Metroluwuraya.com, Luwu | Kelompok Kerja Percepatan Investasi Kabupaten Luwu (Pokja) bersama PT Masmindo Dwi Area (MDA) kembali melaksanakan rangkaian Forum Desa (FORDES) di lima wilayah yang berada di sekitar area tambang dan jalur akses AwakMas Project. Lokasi tersebut meliputi Desa To’Barru, Sampeang, Kadundung, Kadong-Kadong, serta Kelurahan Bajo. Kegiatan ini merupakan bagian dari komunikasi berkelanjutan antara Pokja dan MDA untuk memperkuat koordinasi, menghimpun aspirasi warga, dan memastikan setiap tahapan pembangunan berjalan transparan serta sejalan dengan program pembangunan daerah.
Sekretaris Pokja, Zulkarnaim, menjelaskan bahwa FORDES menjadi ruang dialog resmi yang mempertemukan masyarakat, pemerintah, dan perusahaan. “Pokja hadir sebagai penghubung kepentingan warga, pemerintah, dan MDA. Setiap aspirasi masyarakat harus didengar, ditelaah, dan ditindaklanjuti. Forum ini menjadi sarana penyamaan persepsi dan mendorong keterbukaan,” ujarnya.
Selama pelaksanaan di lima titik, warga menyampaikan berbagai kebutuhan, mulai dari perbaikan dan pelebaran jalan desa, pengadaan air bersih, hingga bantuan fasilitas ibadah dan olahraga. Mereka juga mendorong peningkatan peluang kerja bagi perempuan serta penyediaan pelatihan untuk pengembangan kompetensi.
Pada sektor sosial, aspirasi masyarakat mencakup pelatihan keterampilan, beasiswa bagi pelajar berprestasi, serta keberlanjutan program layanan kesehatan gratis. Di bidang ekonomi, warga berharap BUMDes dan koperasi dapat dilibatkan dalam pengembangan usaha pertanian, peternakan, kuliner, hingga depot air desa. Potensi pertanian dan peternakan menjadi perhatian utama, dengan dorongan agar pemerintah dan perusahaan memberikan pendampingan teknis, bantuan bibit, serta integrasi koperasi dalam rantai pasok produk lokal.

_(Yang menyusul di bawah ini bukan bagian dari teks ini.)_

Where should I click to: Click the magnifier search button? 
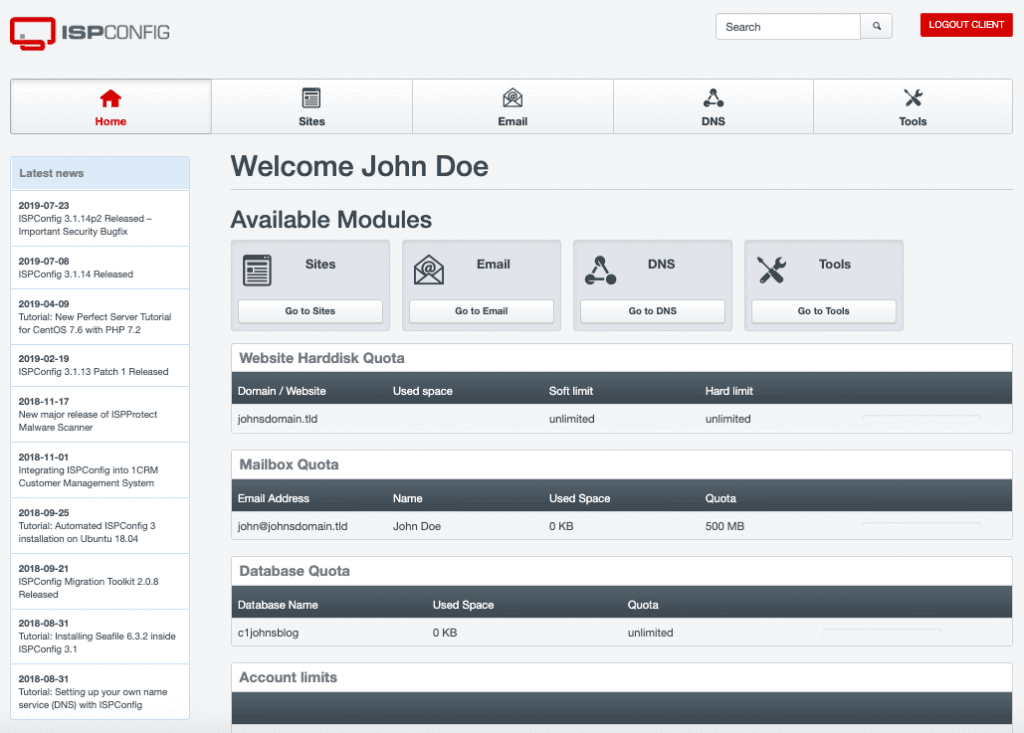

Kepala Desa Kadundung, Parambung-yang juga Ketua APDESI Kecamatan Latimojong-menyampaikan apresiasinya terhadap agenda ini. “Forum Desa merupakan langkah baik yang dilakukan MDA bersama Pemerintah Kabupaten Luwu. Melalui forum ini, perusahaan hadir langsung untuk mendengarkan kebutuhan masyarakat. Di Kadundung, kami tetap mengutamakan dialog dalam mencari solusi. Kami berharap kerja sama berkelanjutan dapat terus berjalan, terutama di sektor pertanian, perkebunan, dan peternakan,” ujarnya.
Senada dengan itu, Lurah Bajo, Muhammad Imran, menekankan pentingnya dukungan terhadap FORDES. “MDA sudah hadir langsung menemui masyarakat dan membuka ruang komunikasi dua arah. Ini menunjukkan komitmen mereka untuk berkolaborasi. Kesempatan seperti ini harus kita manfaatkan untuk membangun sinergi yang lebih baik,” kata Imran.
Sementara itu, Kepala Teknik Tambang MDA, Mustafa Ibrahim, menegaskan bahwa meskipun perusahaan masih berada pada tahap konstruksi dan belum berproduksi, FORDES tetap menjadi bagian dari komitmen MDA untuk menjaga komunikasi yang terbuka. “Forum ini bukan sekadar tempat berdialog, tetapi cara membangun kepercayaan. Kami sadar tidak semua keinginan bisa dipenuhi, namun setiap masukan akan kami bahas bersama Pokja agar dapat diwujudkan dalam program nyata yang bermanfaat bagi masyarakat sekitar,” ujar Mustafa.
Pelaksanaan FORDES di empat desa dan satu kelurahan ini mempertegas komitmen Pokja dan MDA dalam memperkuat dialog lintas sektor sekaligus memastikan manfaat investasi dapat dirasakan secara merata oleh masyarakat lingkar tambang. Kegiatan ini diharapkan mampu memperkokoh kepercayaan publik dan menjadi fondasi bagi pembangunan berkelanjutan di Kabupaten Luwu.